- PAGE:
Published 18 hours ago6 minute read

A Newsmagazine editor was troubled after travelling extensively with Pastor William Folorunso Kumuyi, founder and General Superintendent of Deeper Christian Life Ministry (DCLM) on his missionary trips to parts of Nigeria, Africa and Europe. He was intrigued with how members of Kumuyi’s Deeper Life Bible Church (DLBC) embraced the evangelist wherever he went. He observed the dignifying discipline, stability and rare aura of oneness Kumuyi’s persona was giving the organisation. But the newsman had concerns, agitated and worried about a post-Kumuyi order. Would the church hold together again after the departure of its leader? Wouldn’t it suffer the fickle fissiparous fate of others orphaned by their founder’s exit? Wouldn’t that be a huge loss and complete cancellation of gains meant to be harvested by the future?

- THE PROBLEM: Reproduce verbatim the article on Pastor Kumuyi from "Published 18 hours" up to and including "by the future?".

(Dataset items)
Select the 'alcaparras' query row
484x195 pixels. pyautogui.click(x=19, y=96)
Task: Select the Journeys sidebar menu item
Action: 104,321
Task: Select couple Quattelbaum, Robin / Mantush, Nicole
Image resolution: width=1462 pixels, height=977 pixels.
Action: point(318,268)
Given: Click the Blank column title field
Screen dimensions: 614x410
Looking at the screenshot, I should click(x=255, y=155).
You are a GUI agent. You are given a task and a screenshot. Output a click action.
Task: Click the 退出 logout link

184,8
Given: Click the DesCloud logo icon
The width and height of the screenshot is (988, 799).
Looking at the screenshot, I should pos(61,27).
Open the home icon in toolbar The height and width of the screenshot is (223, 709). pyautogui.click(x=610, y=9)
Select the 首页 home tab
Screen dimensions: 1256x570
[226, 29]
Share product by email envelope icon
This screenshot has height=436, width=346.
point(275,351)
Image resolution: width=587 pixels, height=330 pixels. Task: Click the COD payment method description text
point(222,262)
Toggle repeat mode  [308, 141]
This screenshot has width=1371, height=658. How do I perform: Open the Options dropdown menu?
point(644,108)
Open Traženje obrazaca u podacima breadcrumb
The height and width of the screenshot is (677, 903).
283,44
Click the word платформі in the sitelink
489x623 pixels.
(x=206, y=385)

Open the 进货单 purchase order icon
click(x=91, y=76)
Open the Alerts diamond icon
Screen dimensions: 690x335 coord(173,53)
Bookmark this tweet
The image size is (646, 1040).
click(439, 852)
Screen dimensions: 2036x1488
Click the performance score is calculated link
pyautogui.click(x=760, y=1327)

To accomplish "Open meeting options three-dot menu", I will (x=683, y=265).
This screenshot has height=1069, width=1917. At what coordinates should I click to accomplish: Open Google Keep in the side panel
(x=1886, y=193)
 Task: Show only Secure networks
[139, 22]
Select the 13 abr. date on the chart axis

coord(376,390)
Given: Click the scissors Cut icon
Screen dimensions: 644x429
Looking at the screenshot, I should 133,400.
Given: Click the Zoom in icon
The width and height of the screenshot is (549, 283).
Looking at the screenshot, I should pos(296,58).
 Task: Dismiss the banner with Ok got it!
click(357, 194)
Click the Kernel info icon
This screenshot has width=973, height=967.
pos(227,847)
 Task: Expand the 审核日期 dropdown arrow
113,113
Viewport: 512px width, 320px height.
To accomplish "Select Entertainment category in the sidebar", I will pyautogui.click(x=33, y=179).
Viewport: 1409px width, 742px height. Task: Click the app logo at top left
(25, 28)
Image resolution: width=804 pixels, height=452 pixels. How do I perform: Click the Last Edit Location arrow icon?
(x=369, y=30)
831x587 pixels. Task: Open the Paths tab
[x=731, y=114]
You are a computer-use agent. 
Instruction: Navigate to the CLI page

- COMPLETED EXERCISE:
Published 18 hours ago6 minute read

A Newsmagazine editor was troubled after travelling extensively with Pastor William Folorunso Kumuyi, founder and General Superintendent of Deeper Christian Life Ministry (DCLM) on his missionary trips to parts of Nigeria, Africa and Europe. He was intrigued with how members of Kumuyi’s Deeper Life Bible Church (DLBC) embraced the evangelist wherever he went. He observed the dignifying discipline, stability and rare aura of oneness Kumuyi’s persona was giving the organisation. But the newsman had concerns, agitated and worried about a post-Kumuyi order. Would the church hold together again after the departure of its leader? Wouldn’t it suffer the fickle fissiparous fate of others orphaned by their founder’s exit? Wouldn’t that be a huge loss and complete cancellation of gains meant to be harvested by the future?